┌──

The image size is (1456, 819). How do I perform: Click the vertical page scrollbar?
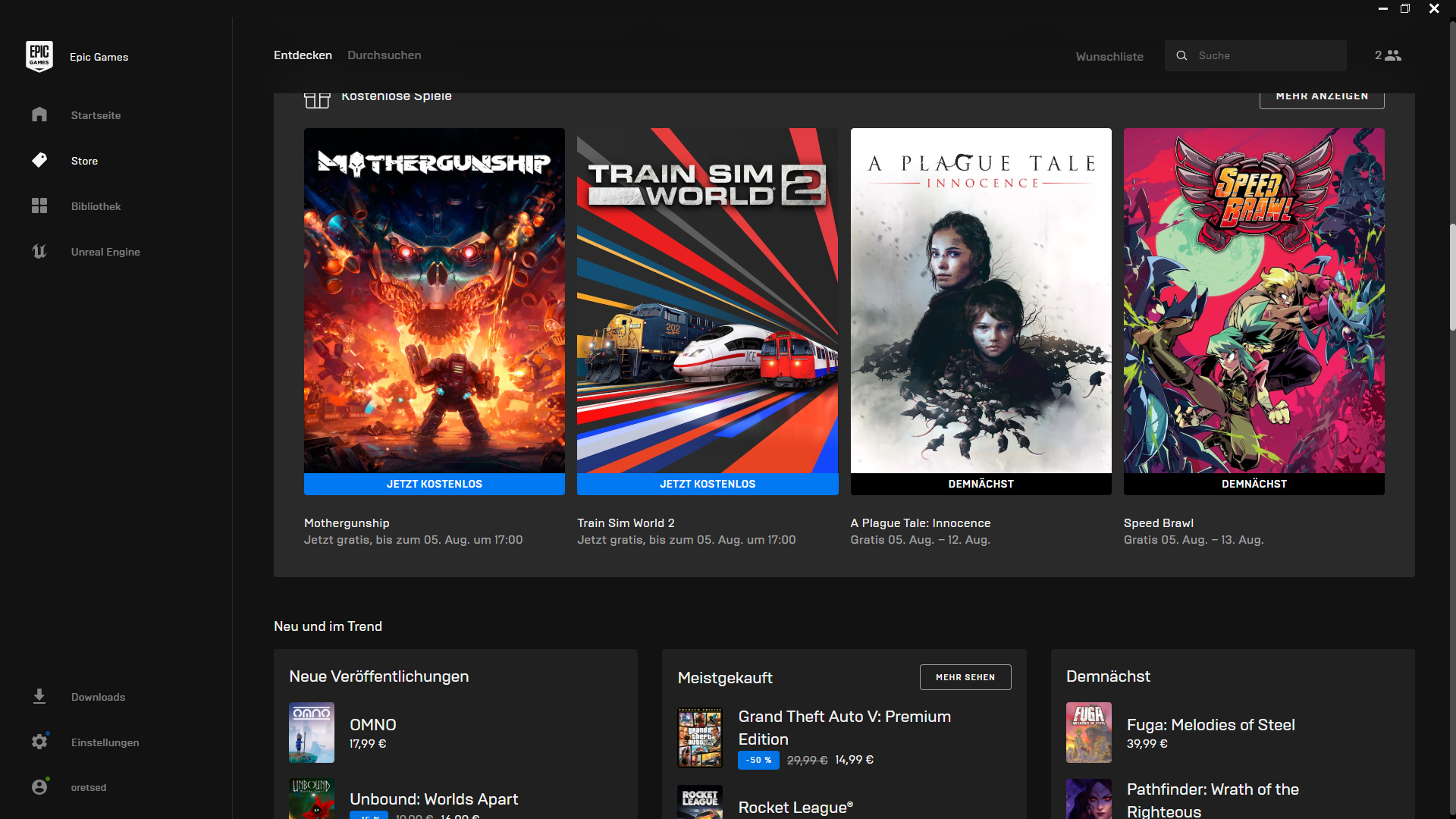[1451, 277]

└──
┌──

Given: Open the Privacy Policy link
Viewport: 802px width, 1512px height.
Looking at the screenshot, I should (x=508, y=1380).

└──

▸ What to do
Find every line in the listing above that contains the word "size", and copy each of those lines in full.

▸ Result of the task
The image size is (1456, 819). How do I perform: Click the vertical page scrollbar?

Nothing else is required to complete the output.